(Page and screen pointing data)
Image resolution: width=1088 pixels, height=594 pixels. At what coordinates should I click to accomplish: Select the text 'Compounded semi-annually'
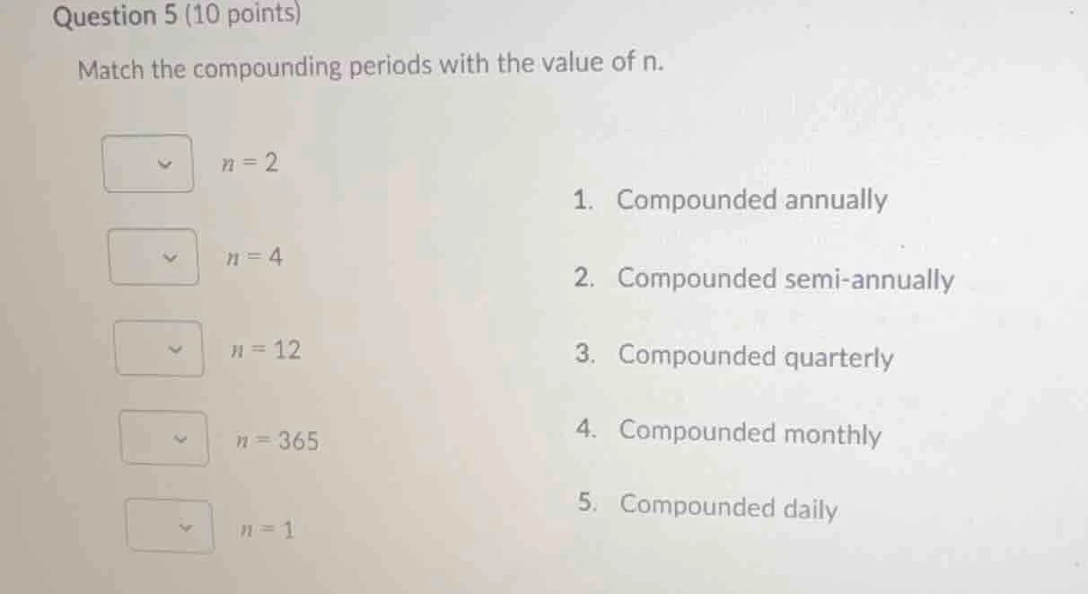785,279
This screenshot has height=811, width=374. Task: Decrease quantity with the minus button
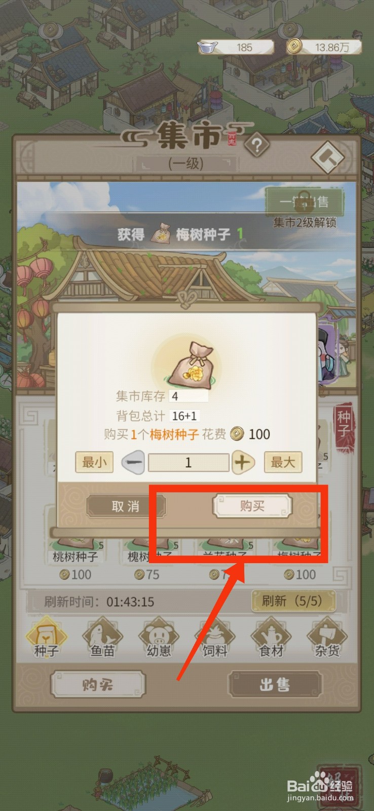coord(133,462)
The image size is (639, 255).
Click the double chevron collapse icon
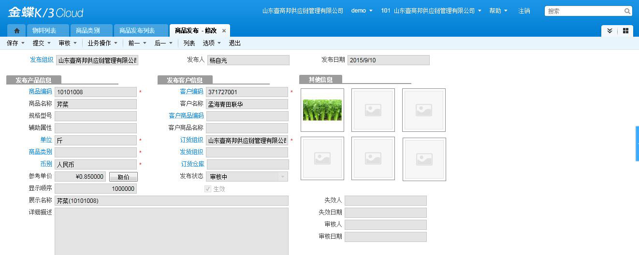610,31
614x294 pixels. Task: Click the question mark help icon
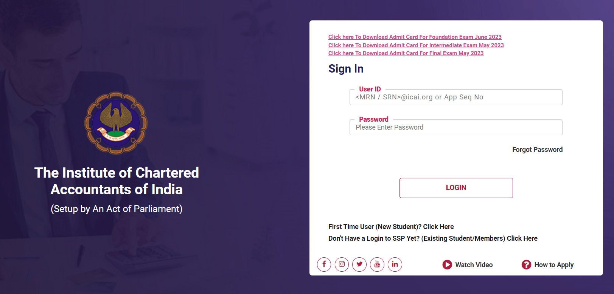[526, 265]
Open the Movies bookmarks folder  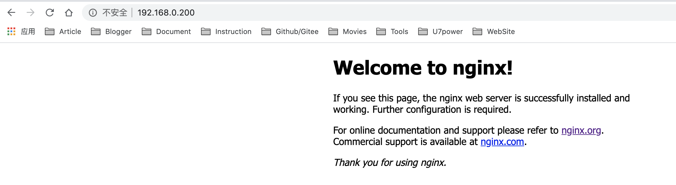348,31
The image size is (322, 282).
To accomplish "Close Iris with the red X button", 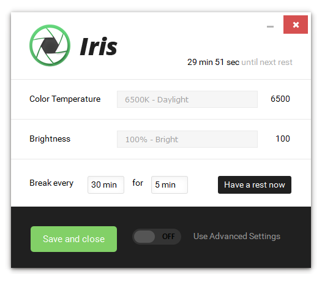I will point(296,25).
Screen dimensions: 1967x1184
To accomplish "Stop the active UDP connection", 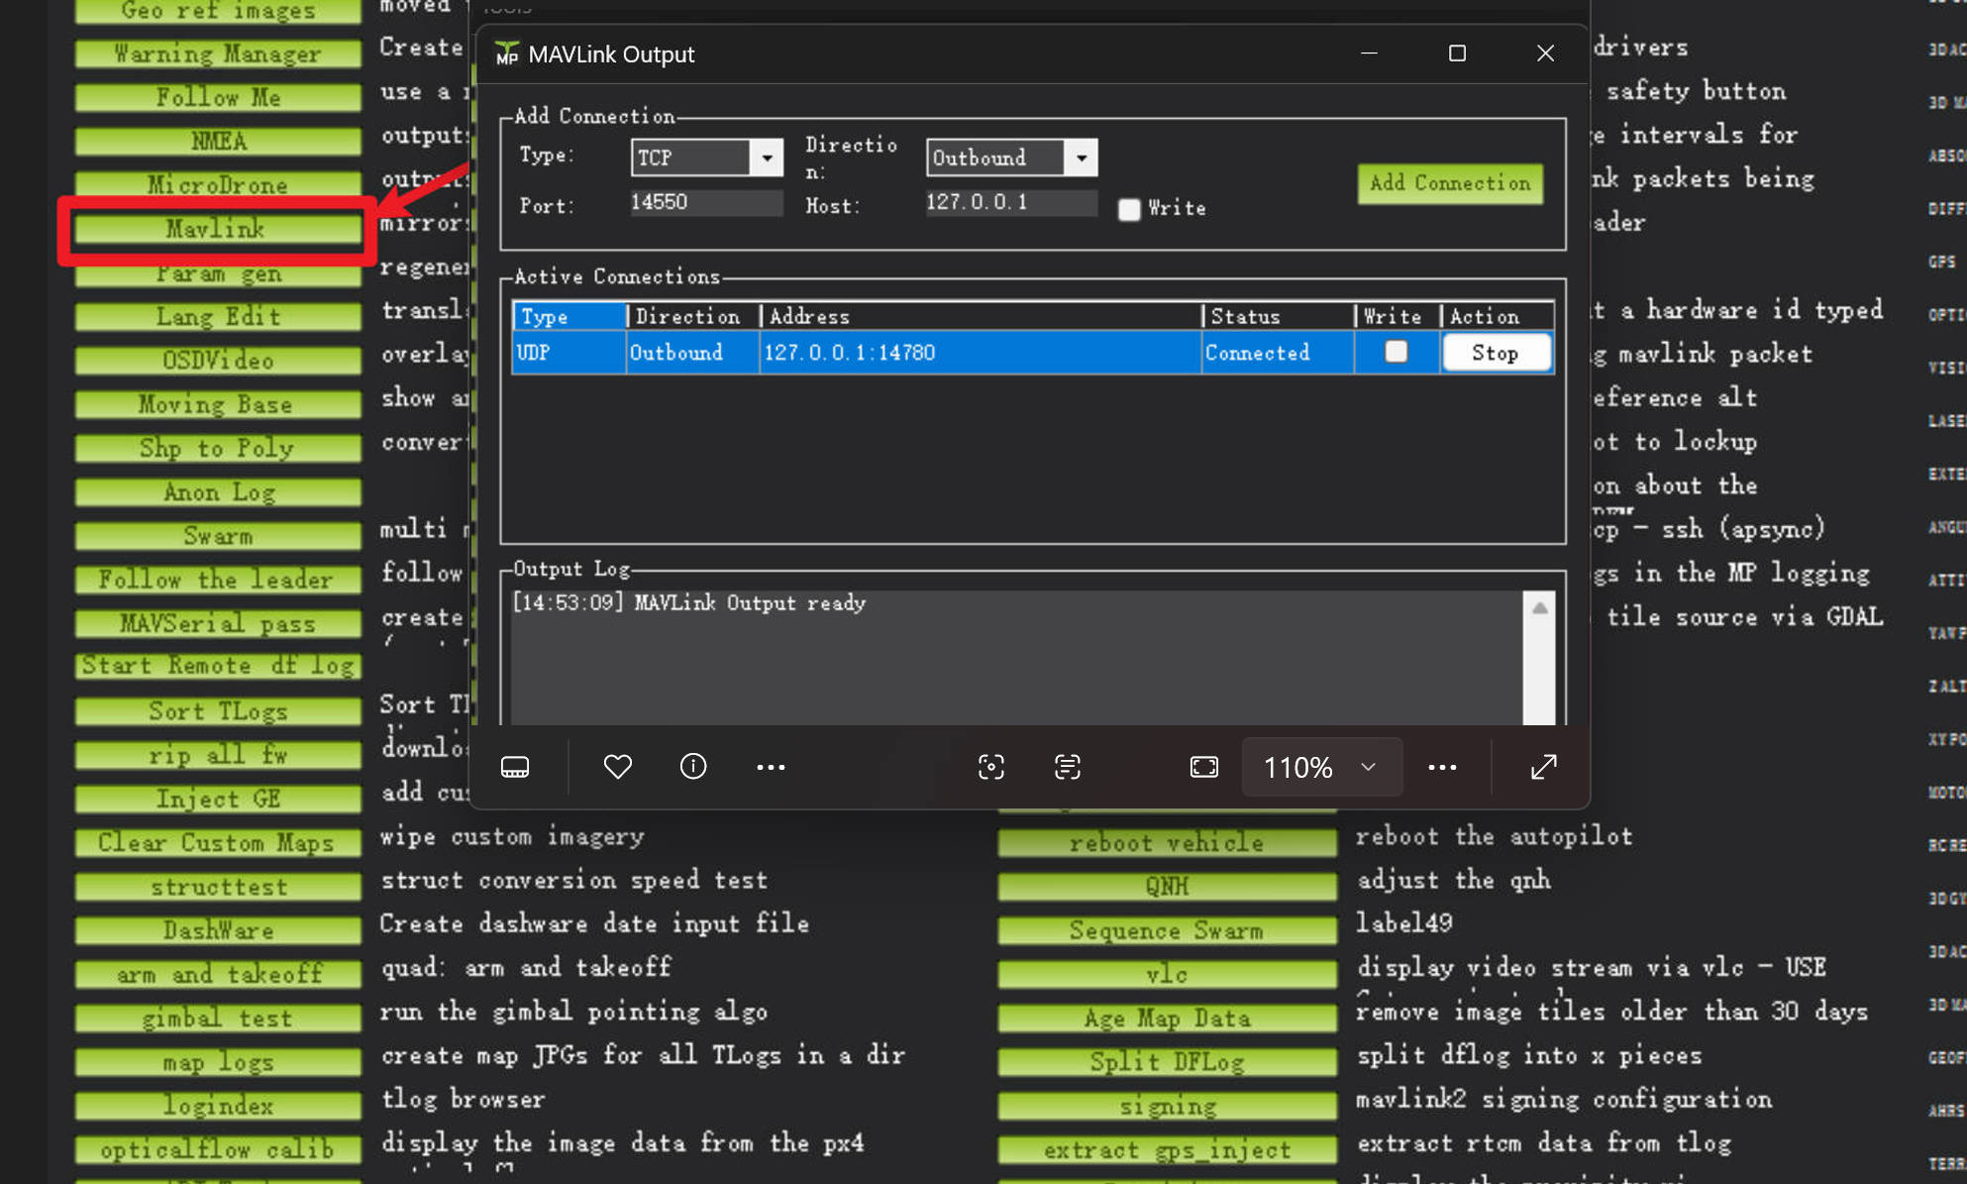I will click(1497, 352).
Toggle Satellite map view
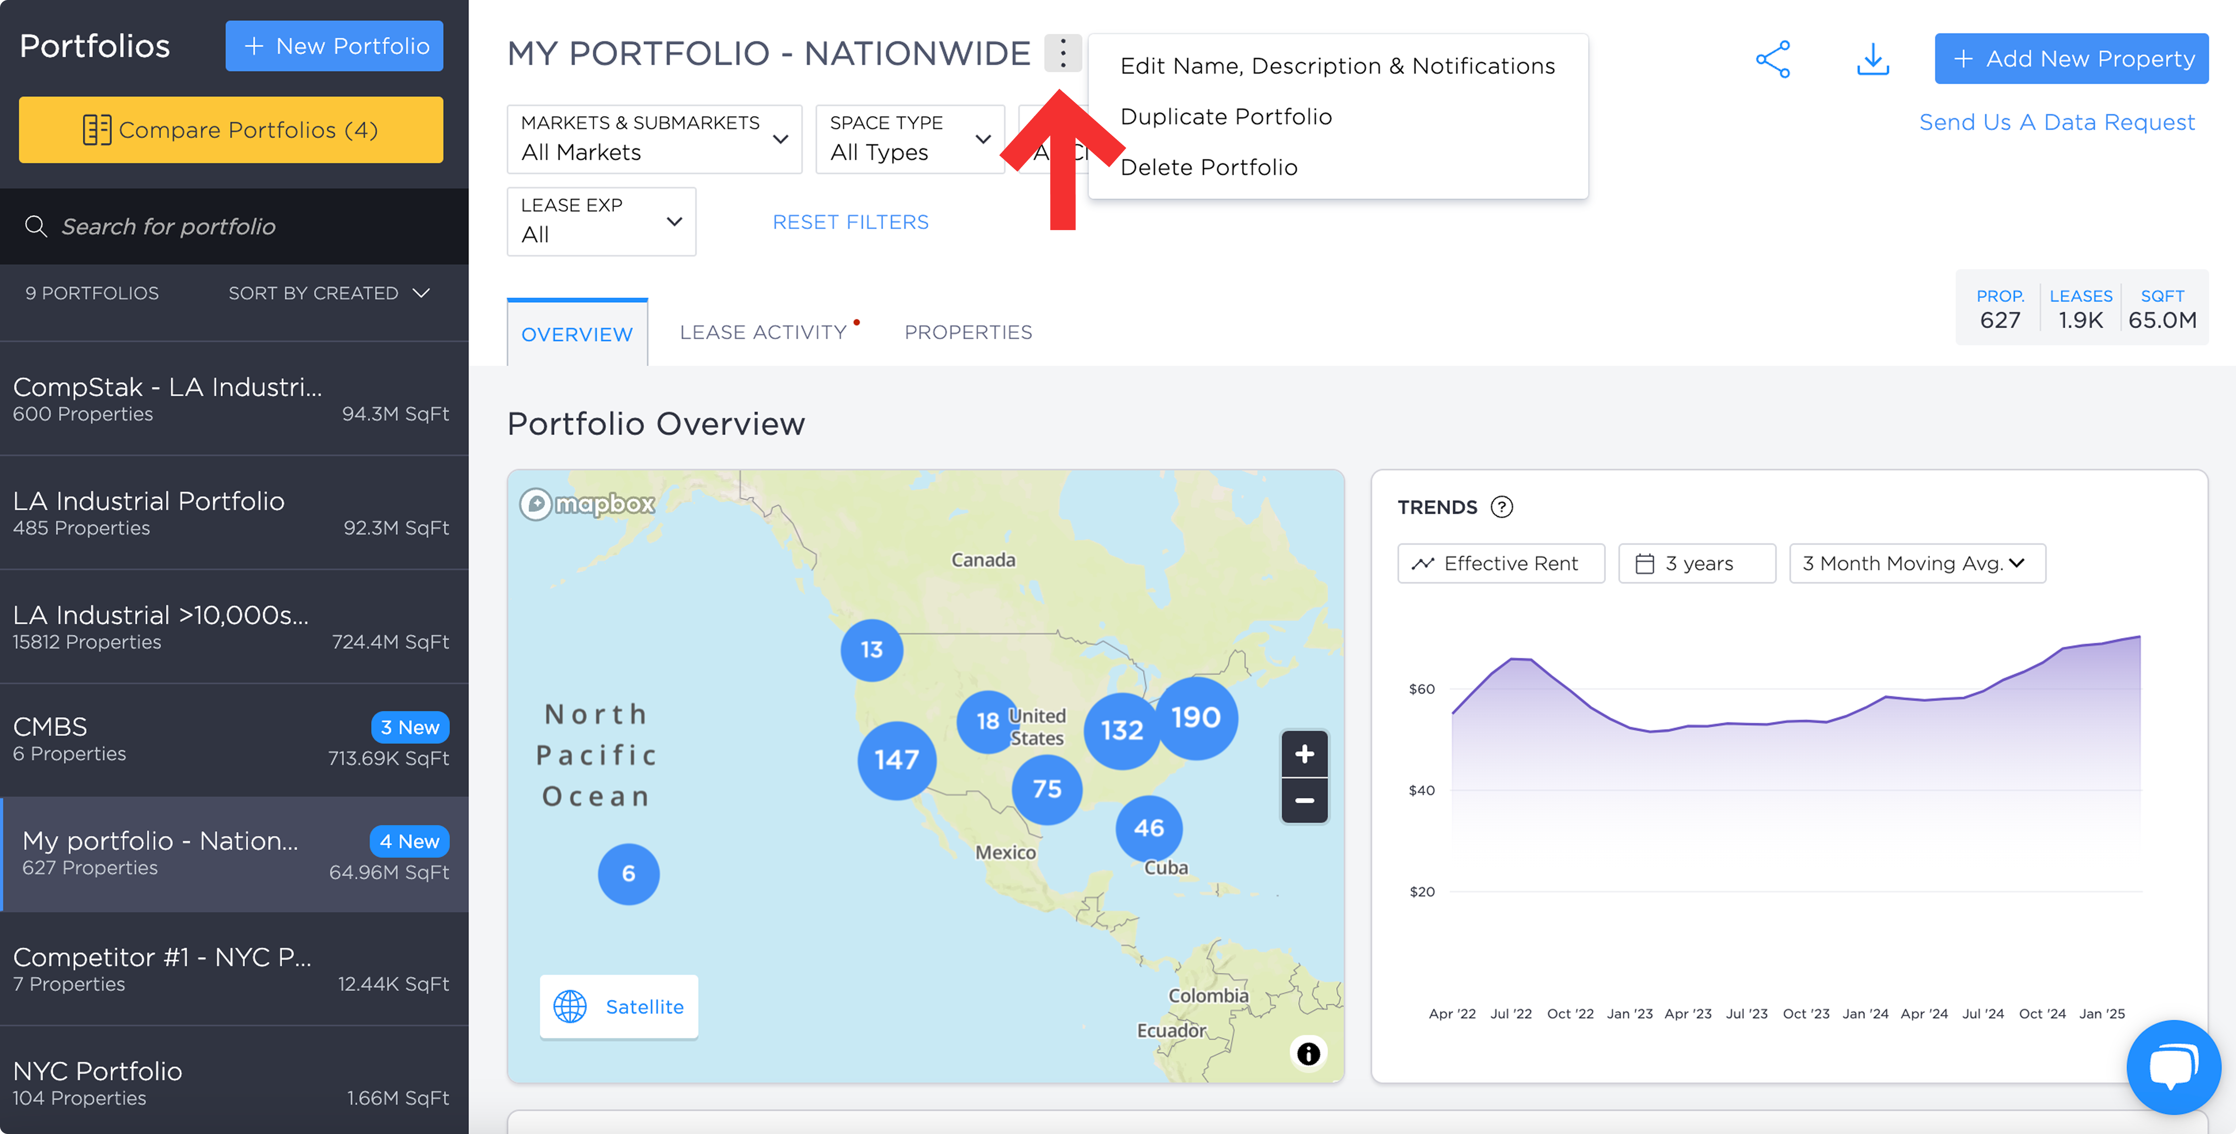Viewport: 2236px width, 1134px height. 619,1006
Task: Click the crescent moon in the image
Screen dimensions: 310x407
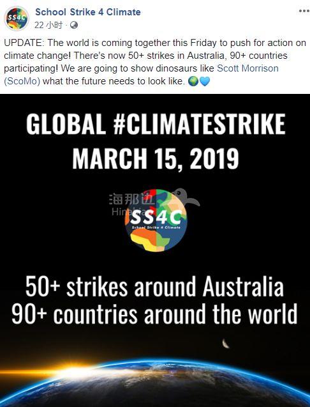Action: (226, 343)
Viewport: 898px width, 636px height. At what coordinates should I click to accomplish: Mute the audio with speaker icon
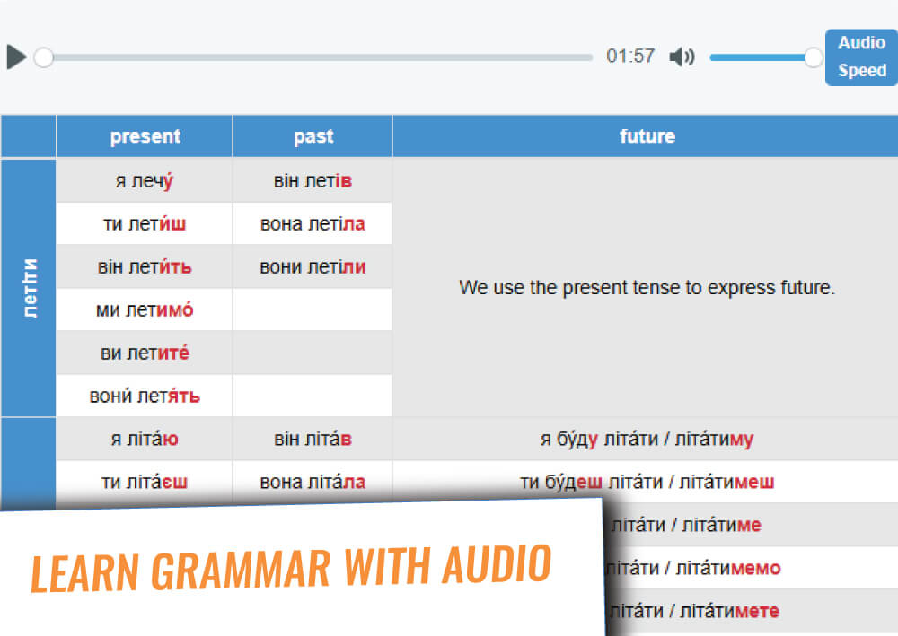[x=682, y=57]
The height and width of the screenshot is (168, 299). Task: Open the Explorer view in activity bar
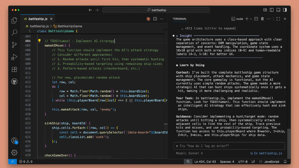14,21
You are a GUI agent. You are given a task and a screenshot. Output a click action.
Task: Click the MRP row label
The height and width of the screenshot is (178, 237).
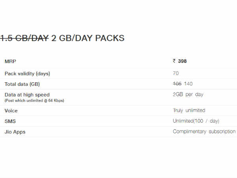pyautogui.click(x=10, y=61)
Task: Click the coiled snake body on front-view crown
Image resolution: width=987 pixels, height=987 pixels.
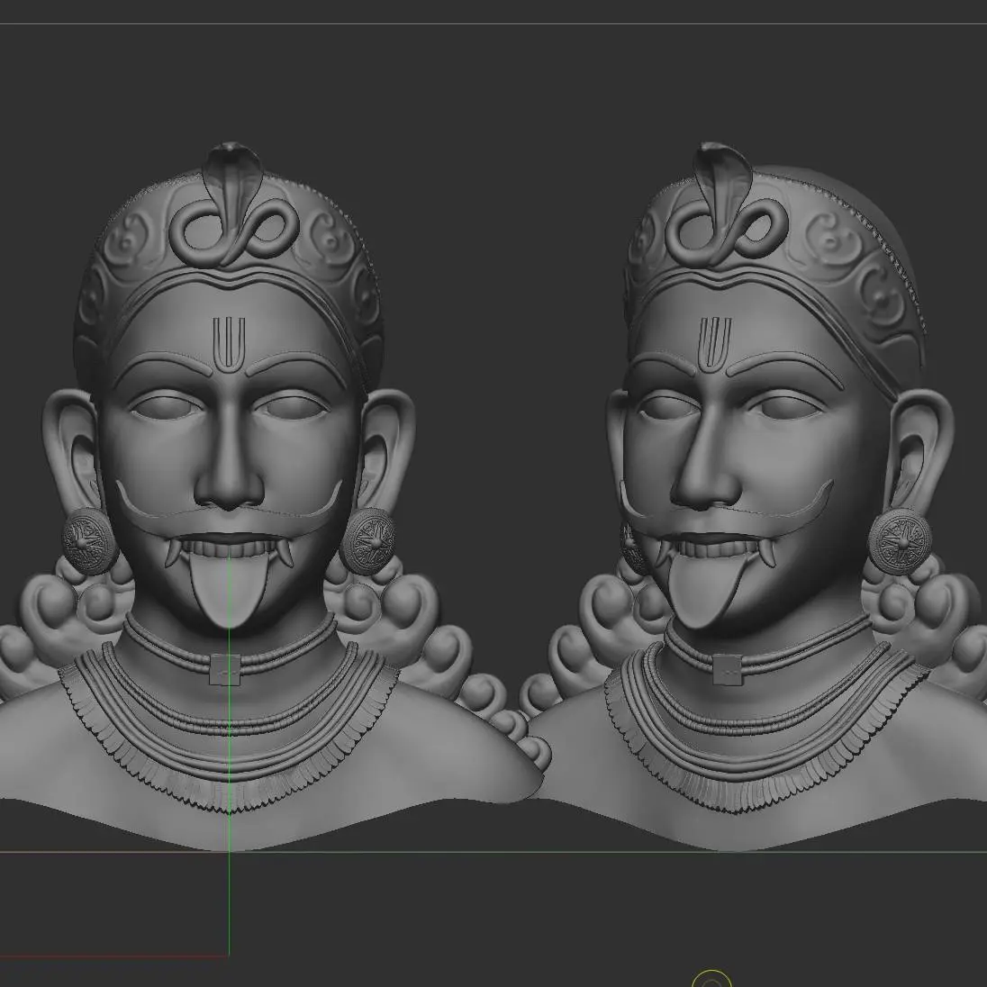Action: pyautogui.click(x=229, y=231)
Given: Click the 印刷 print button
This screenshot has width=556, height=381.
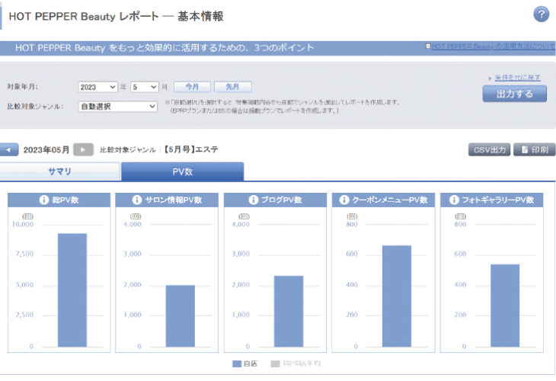Looking at the screenshot, I should [534, 150].
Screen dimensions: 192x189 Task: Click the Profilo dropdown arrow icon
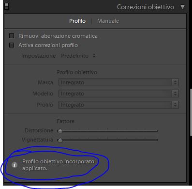[x=175, y=105]
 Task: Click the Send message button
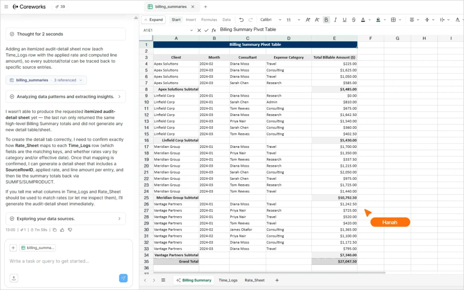pyautogui.click(x=123, y=278)
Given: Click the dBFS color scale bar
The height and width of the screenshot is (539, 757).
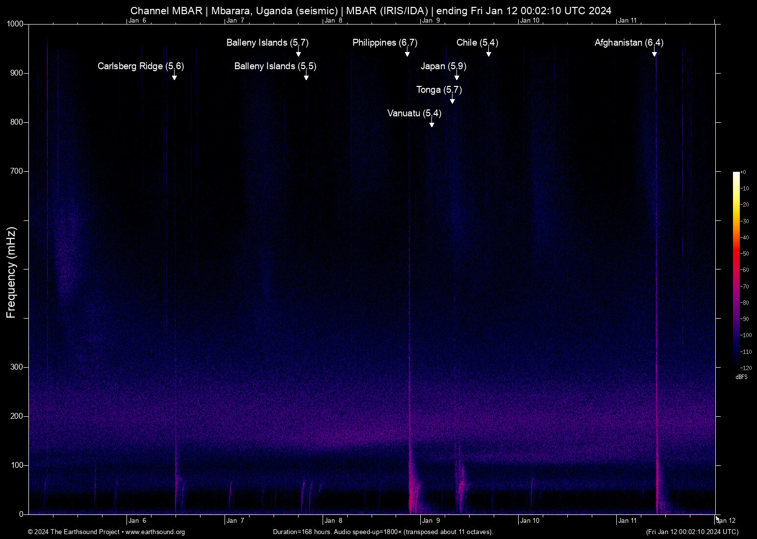Looking at the screenshot, I should point(736,269).
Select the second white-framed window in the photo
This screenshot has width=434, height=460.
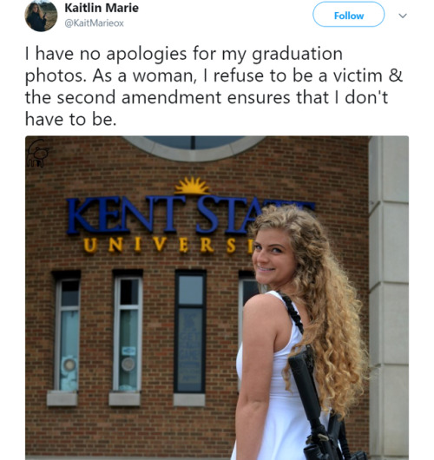coord(128,333)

- Aim of the task -
Count how many lines of the listing above contain the string "dimensions", treating uppercase and lowercase as different, and give only the number.

- Correct response -
3